*SOURCE TEXT*.
################
$\providecommand\opnorm[1]{\|#1\|_\mathrm{op}}$

$\providecommand\eps\varepsilon\providecommand\E{\mathbb E} \providecommand\GAP{\mathsf{GAP}} \providecommand\tr{\mathop{\mathrm{tr}}} \providecommand{\diag}{\mathop{\mathrm{diag}}} \providecommand\norm[1]{\left\|#1\right\|} \providecommand{\Var}{\mathrm{Var}} \providecommand\lrangle[1]{\langle#1\rangle}$

In a previous blogpost I proved a mean-field gap bound for PSD matrices in the high temperature regime that has the correct dependence on the temperature $O(\beta^2)$. I recently revisited this problem and found a much better tool to use that allows us to not only do this for all matrices $J$ but also deal with an external field $h$.

Statement

For the partition function $$Z = \sum_{\sigma\in \{-1,1\}^N} \exp\left(\frac \beta 2 \sigma^\top J \sigma + \lrangle{h,\sigma}\right)$$ then we have the following gap bound: $$\GAP \le C\beta^2 \|J^\circ\|_F^2 \qquad \text{when }\beta \le C'\|J^\circ\|_2$$ where $C,C'>0$ are absolute constants and $J^\circ$ is the off-diagonal part of $J$.
################
*WHAT THE TASK ASKS*. Name every macro the blog post defines with \providecommand that is declared to take one argument.

*DATA SECTION*.
################
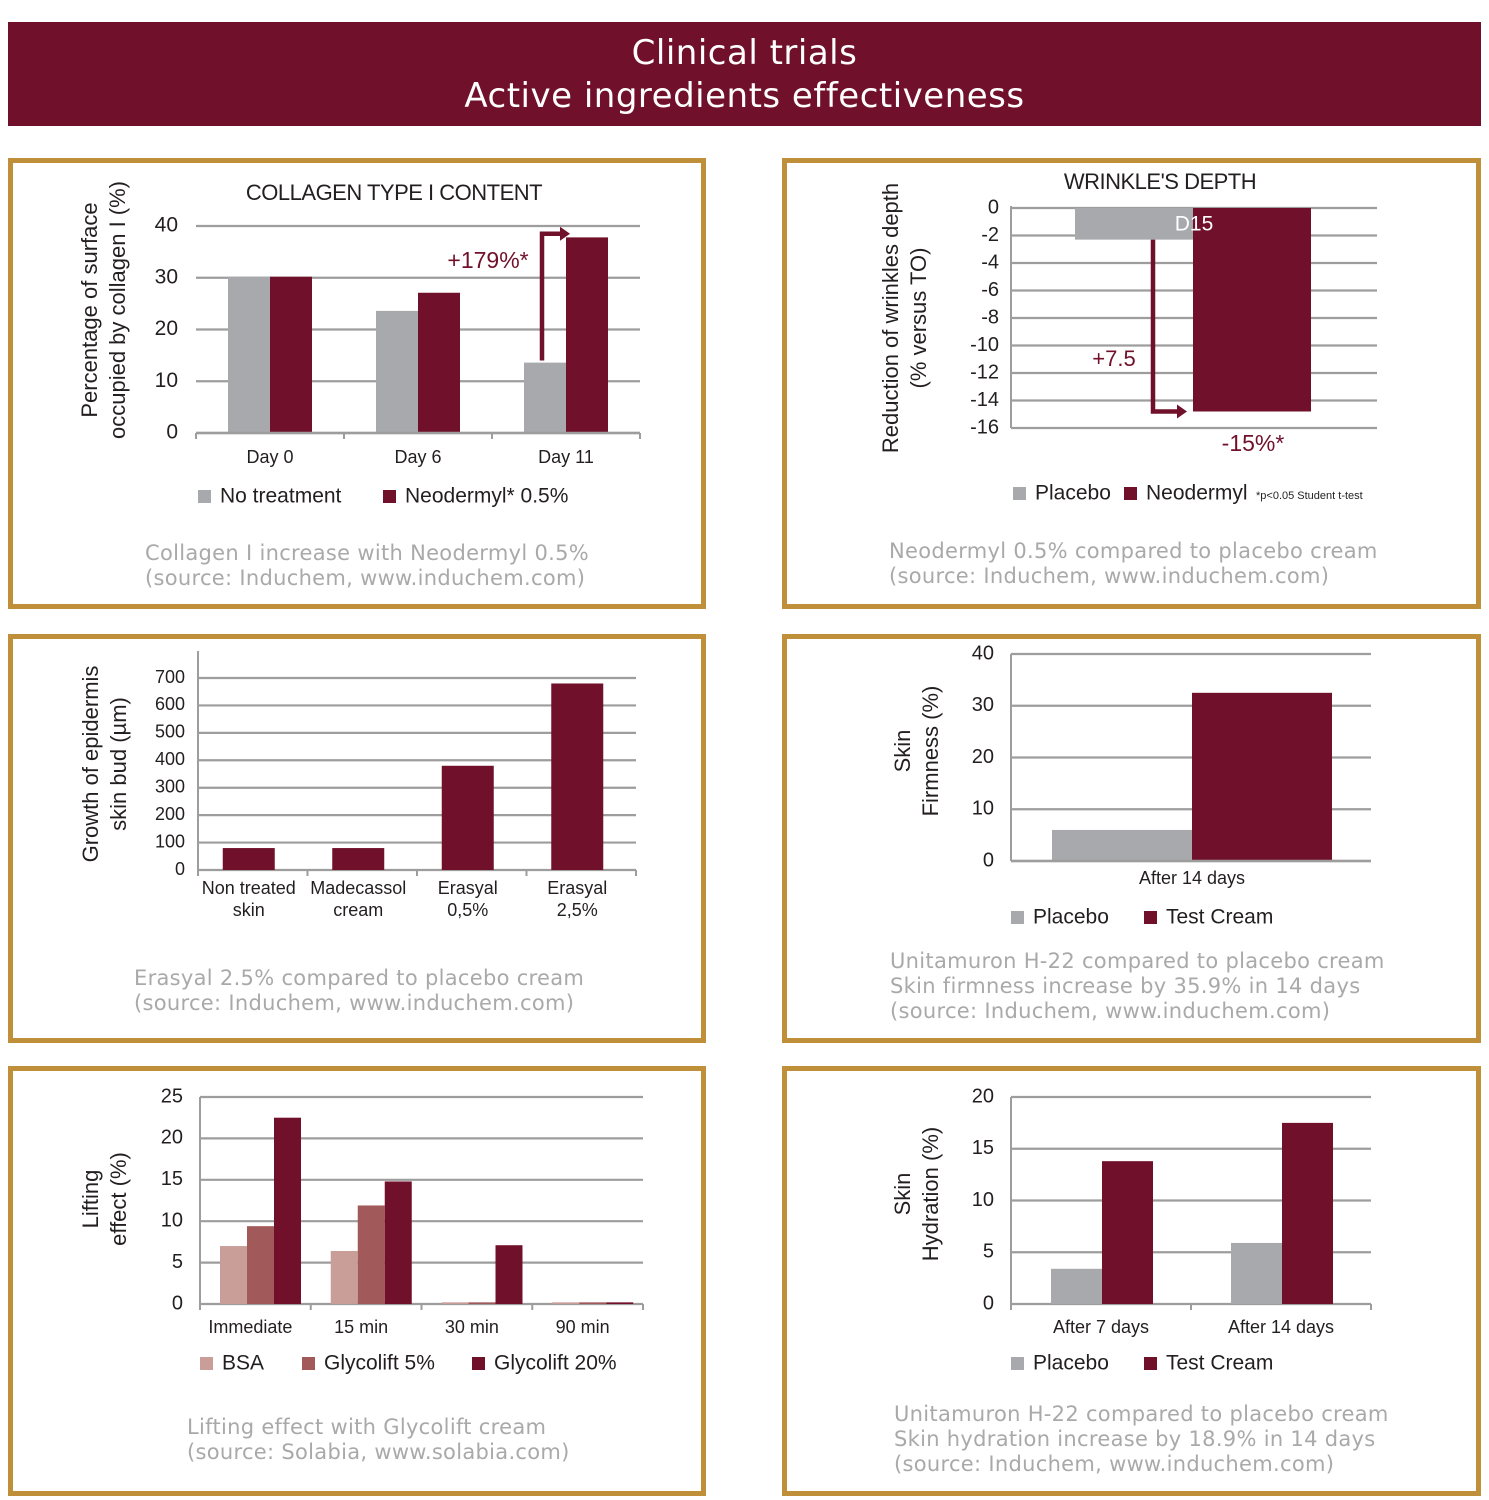 The width and height of the screenshot is (1489, 1500). I want to click on x-tick-label: Erasyal, so click(468, 888).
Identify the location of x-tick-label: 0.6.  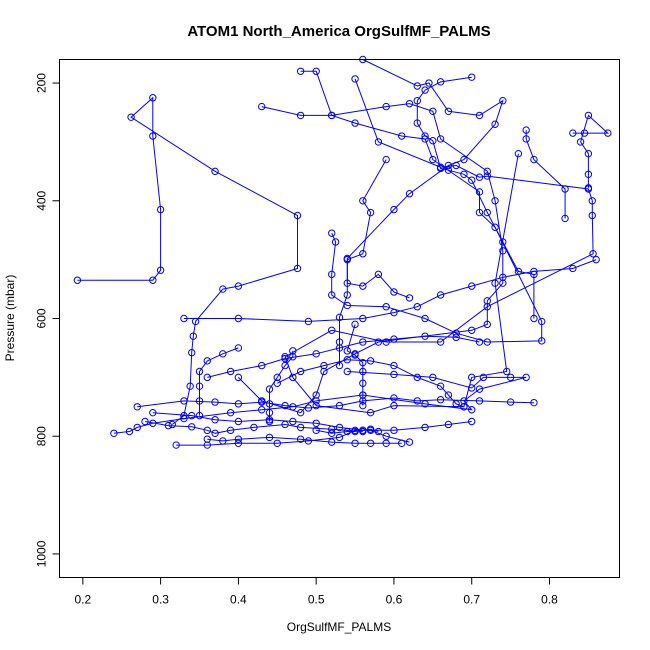
(394, 600).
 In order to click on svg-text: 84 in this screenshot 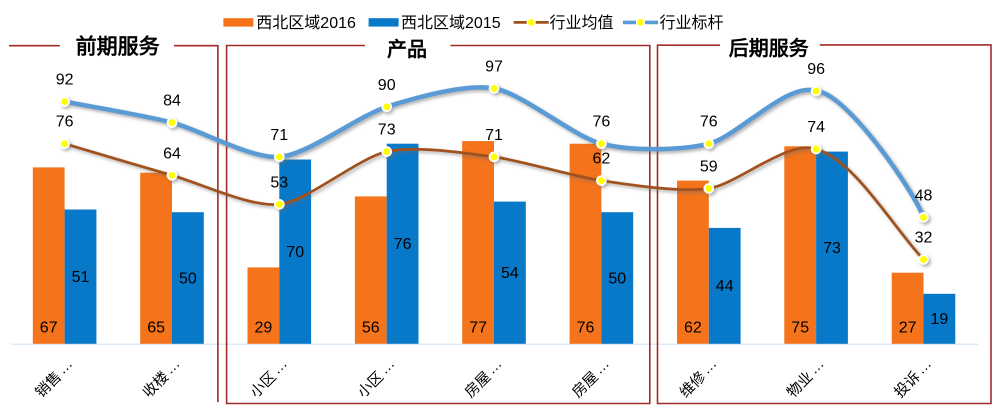, I will do `click(172, 102)`.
################
*EXERCISE OUTPUT*. \opnorm, \norm, \lrangle